Goal of the exercise
Line by line, retype the material exactly and leave each picture out.

Source material
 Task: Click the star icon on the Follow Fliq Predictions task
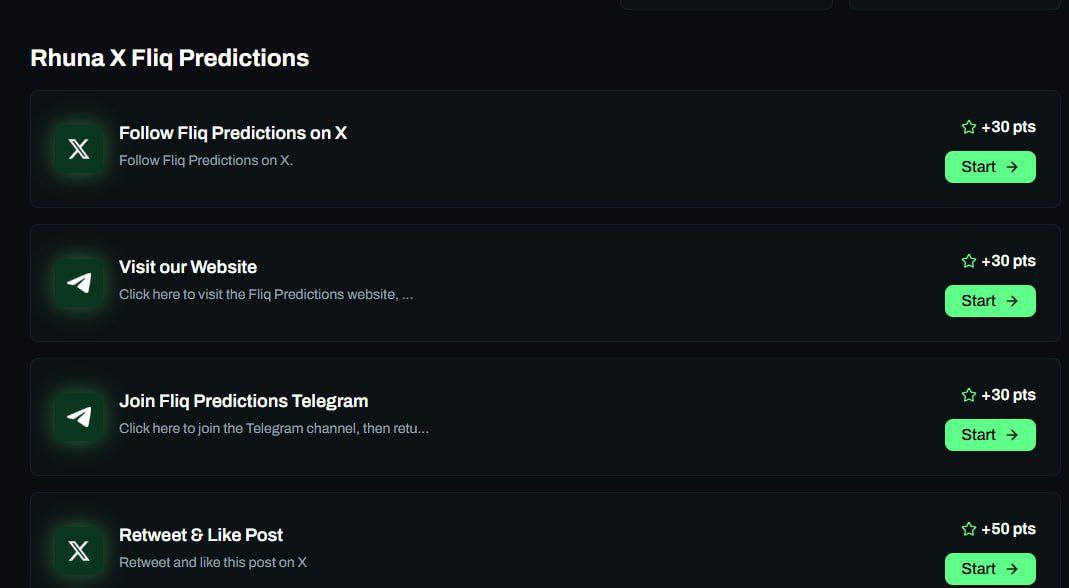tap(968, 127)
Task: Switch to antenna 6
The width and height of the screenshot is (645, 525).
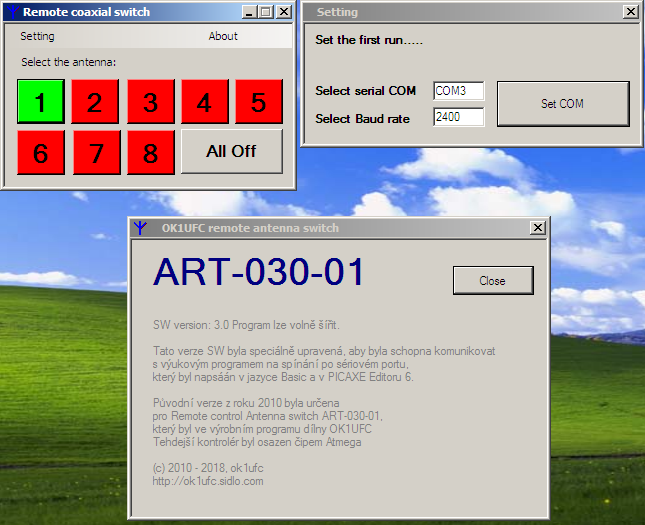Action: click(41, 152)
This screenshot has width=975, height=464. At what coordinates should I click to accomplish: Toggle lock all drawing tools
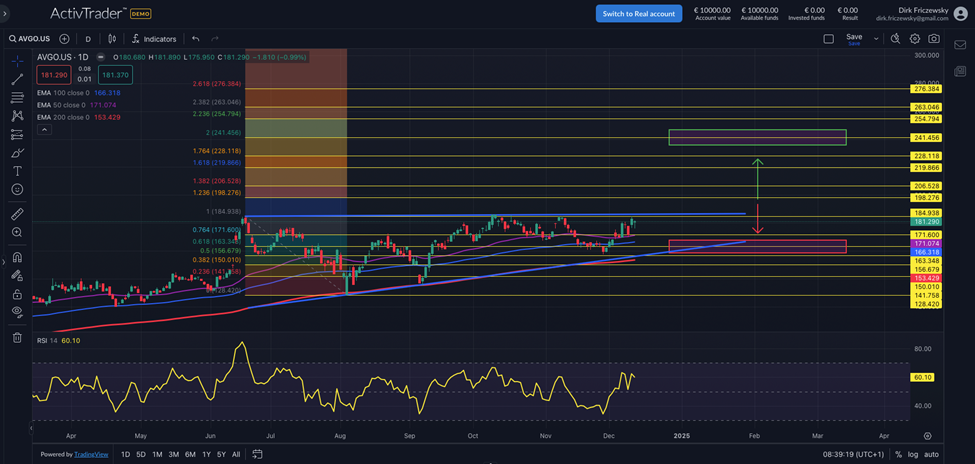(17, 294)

Task output
 Task: Click the star icon on the Follow Fliq Predictions task
tap(968, 127)
Task: Switch to antenna 6
The width and height of the screenshot is (645, 525).
Action: click(41, 152)
This screenshot has width=975, height=464. At what coordinates should I click to accomplish: Toggle lock all drawing tools
(17, 294)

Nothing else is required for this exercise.